India Debt to Avoid Sell Offs on RBI Steps: Reliance Nippon Life
The Reserve Bank of India (RBI) logo is displayed on a gate outside the central bank’s regional headquarters in New Delhi. (Photographer: T. Narayan/Bloomberg)

Indian bonds may not sell off sharply even as the nation’s central bank unwinds stimulus measures because the monetary authority has been communicating its gradualist approach to participants, according to Reliance Nippon Life Insurance.

“It’s a very transparent and calibrated approach the monetary policy committee is taking,” Jyoti Vaswani, chief investment officer at Reliance Nippon Life Insurance Ltd. said in an interview with Bloomberg TV. “As long as they are keeping the market informed and it’s orderly normalization, it won’t disrupt the market as India’s bond market has already priced in rate hikes.”

India Debt to Avoid Sell Offs on RBI Steps: Reliance Nippon Life

While outlining measures to drain excess liquidity from the banking system earlier this month, Governor Shaktikanta Das assured that the central bank would take an “approach of gradualism” in normalizing monetary policy

The central bank is likely to hike its benchmark rate in the second half of 2022, according to Vaswani, who oversees 244 billion rupees ($3.2b) in assets.

Indian bonds won’t be immune to inflationary pressure, which will likely keep pushing yields up, Vaswani said.
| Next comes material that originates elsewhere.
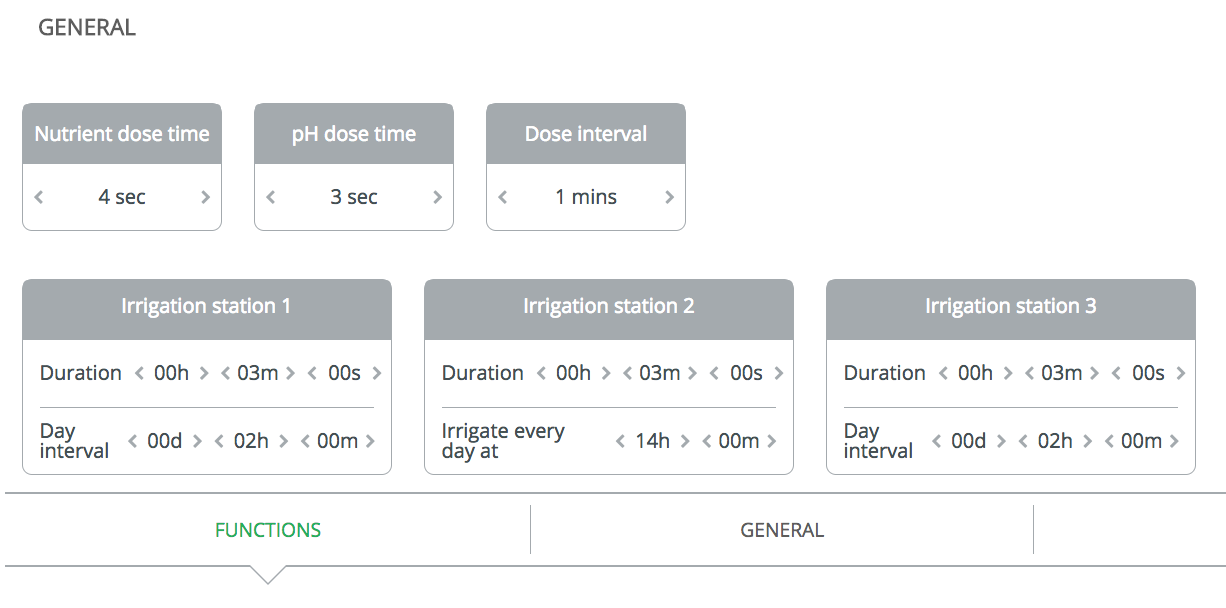The image size is (1226, 608).
Task: Switch to the GENERAL tab at bottom
Action: pos(782,530)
Yields on benchmark 10-year government bonds climbed by about 28 basis points in the last month, driven by higher oil prices, rising U.S. Treasury yields, and the end of the Reserve Bank of India’s version of QE.

The nation’s retail inflation slowed last month to 4.5% from 5.3%. Still, it could creep higher towards the end of the year on higher energy costs and supply chain disruption, according to Abhishek Gupta, India Economist at Bloomberg.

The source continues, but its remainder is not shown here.